Stevenson turned his head away without answering. Then he said, almost reassuringly, “Whenever I think of you, I will damn you until the air is blue, and when you think of me, you will damn me until the air is blue, and everything will be all right in the world. Tell me, what happens to ‘bookaneers’ when they must finally leave the little bubble of literary life?”
“I suppose they usually disappear from sight.”
“Then you shall be no different. Men, you are now retired from your business. I suppose I know nothing, except that men are fools and hypocrites, and I know less of them than I was fond enough to fancy.” At a signal from Stevenson, John led us out of the room and through the house as Stevenson began to play a slow, tortured tune in a minor key.
Davenport spoke in Chinese (he later translated the conversation for me). “I will pay you generously to help us.”
“You can speak my tongue,” John answered back in Chinese in utter surprise.
“My profession has brought me many places,” Davenport continued smoothly in the other man’s tongue. “I know you wish to go away from here, to go home. Back to your own people. Where you will not be demeaned any longer as ‘John Chinaman.’ Help us to find Father Thomas and get off the island safely, and I could help you. I will send you money and find your passage.”

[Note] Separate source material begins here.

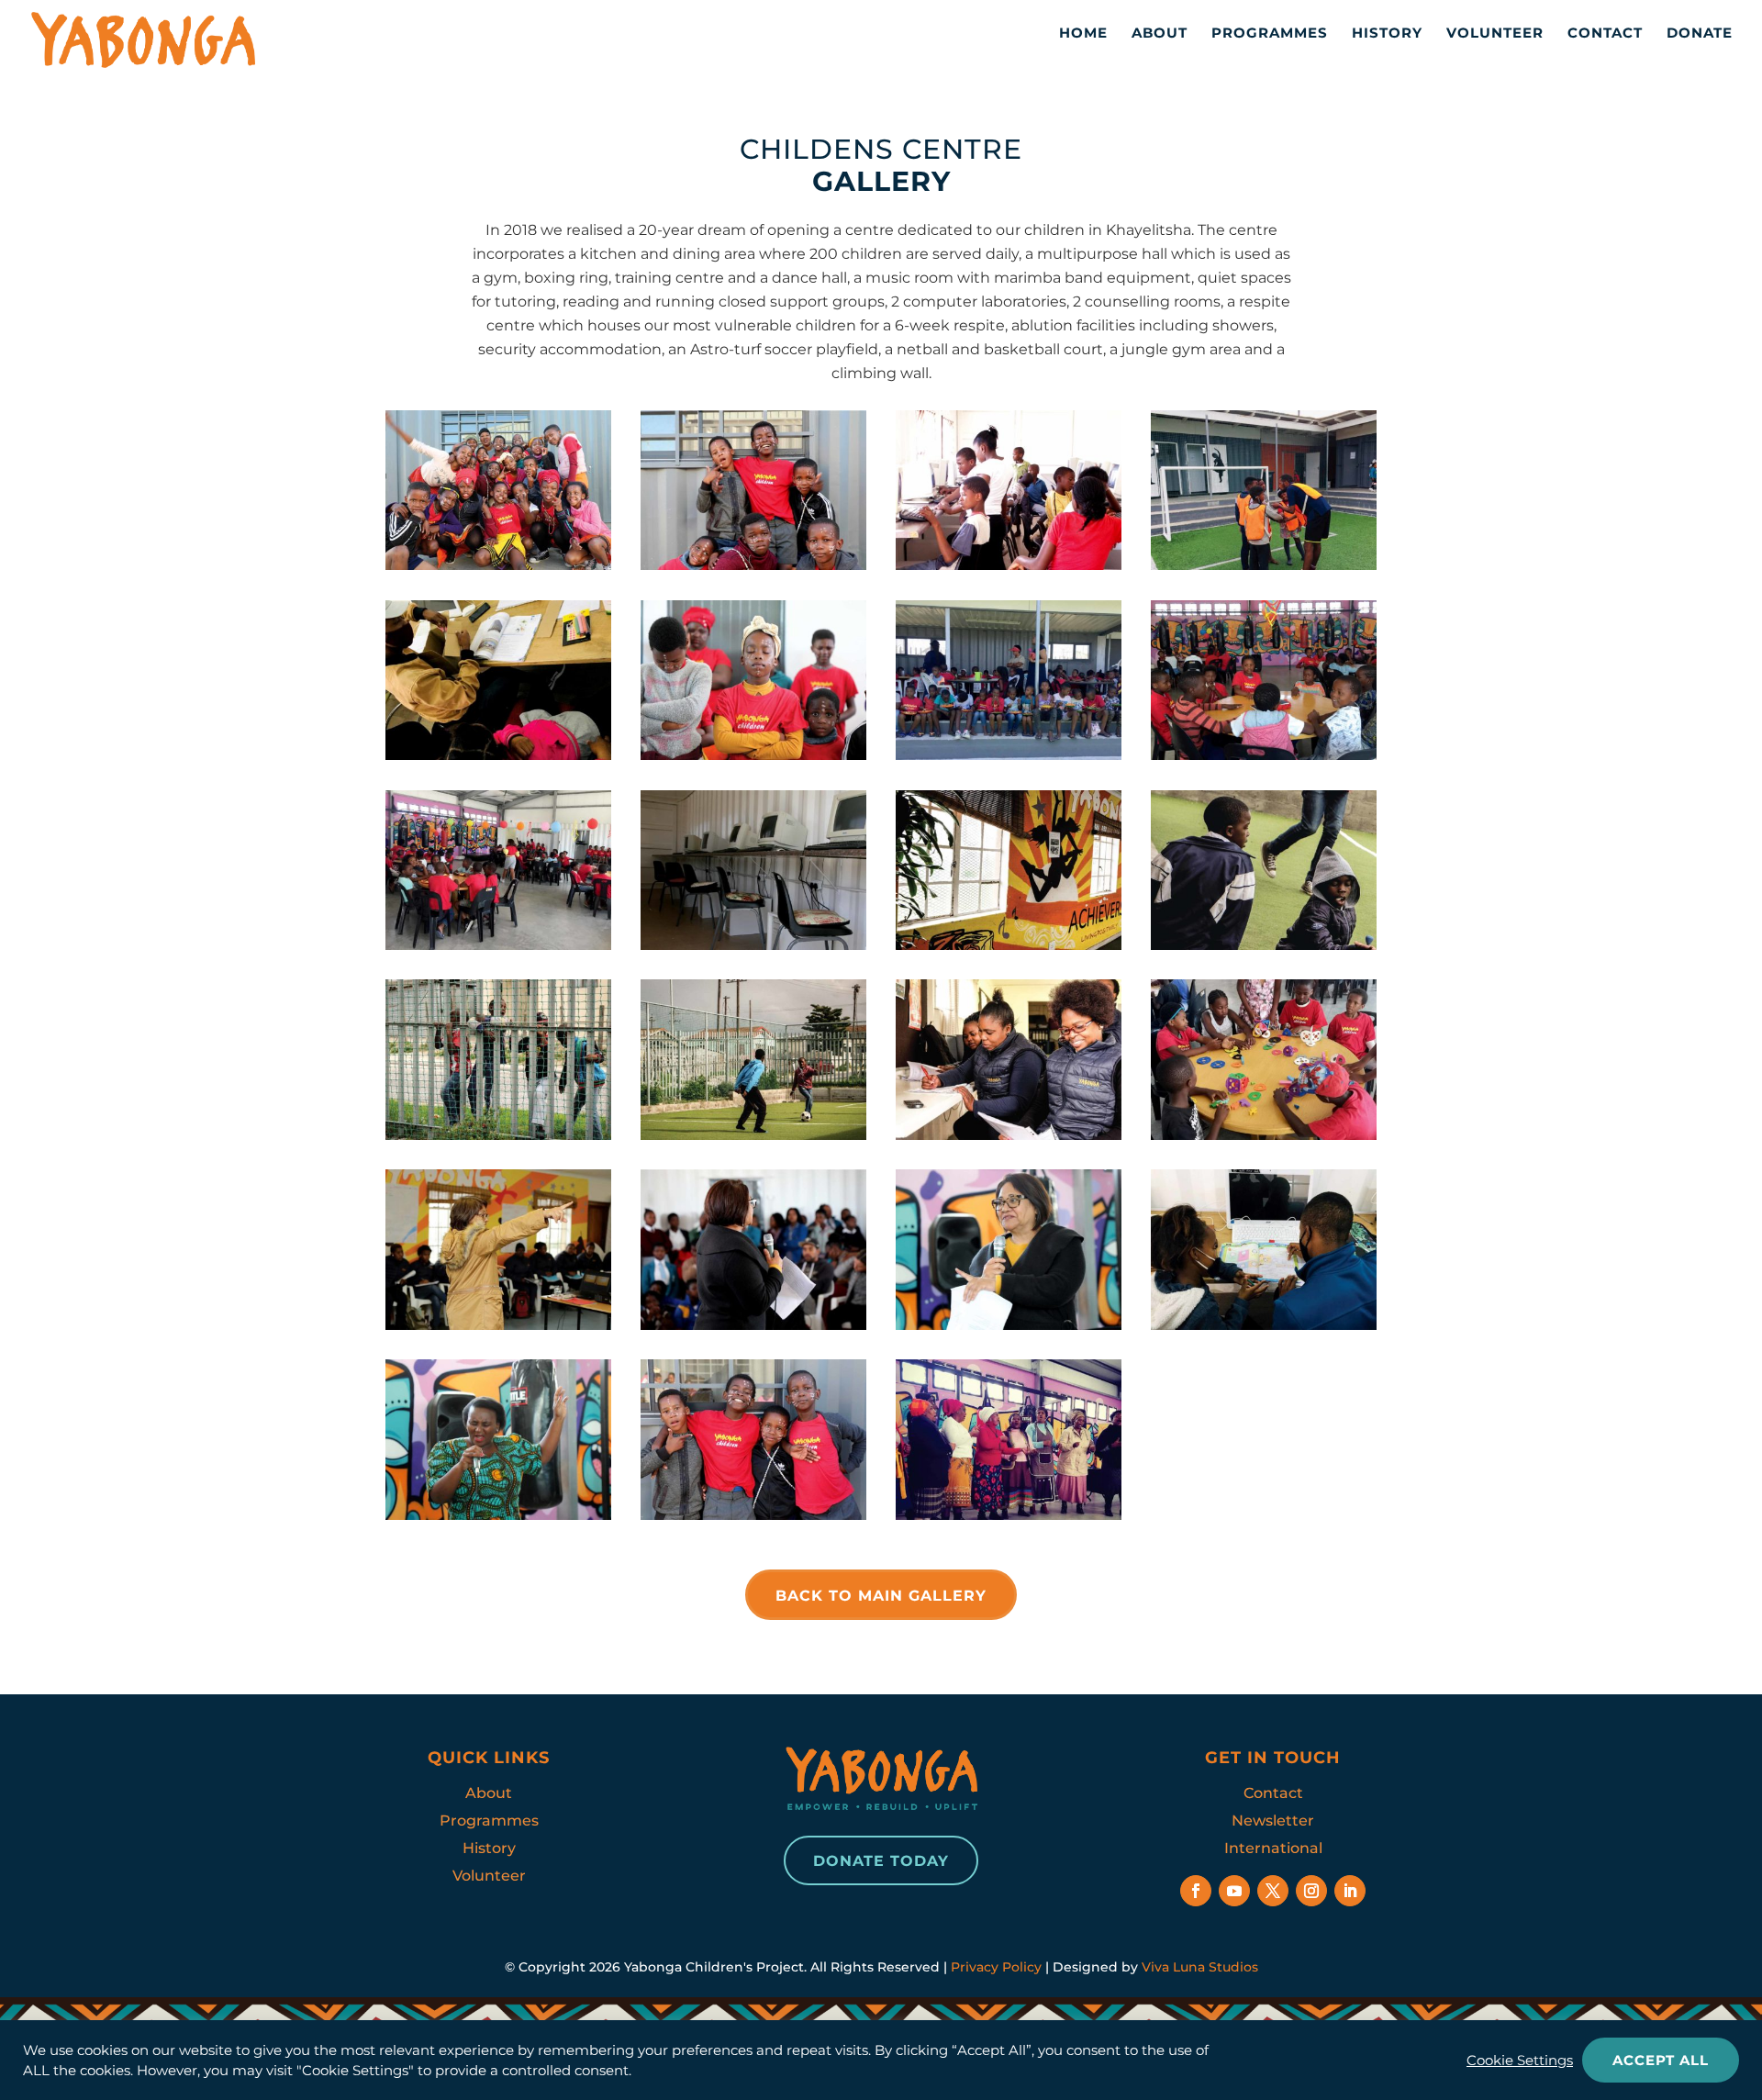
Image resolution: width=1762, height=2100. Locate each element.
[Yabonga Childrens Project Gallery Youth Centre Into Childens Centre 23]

John grabbed Davenport by the throat. They had to be separated by native servants. We were then pulled and pushed until we were outside, where we were both thrust into the same empty stall of the paddock inside which Charlie had died in the midst of hallucination and mental anguish. Davenport looked as though he had been dropped into hell, kneeling to examine the ropes and leather straps that had held Charlie down. After a few hours, we heard a commotion outside, and I pressed my face against a slot between two boards.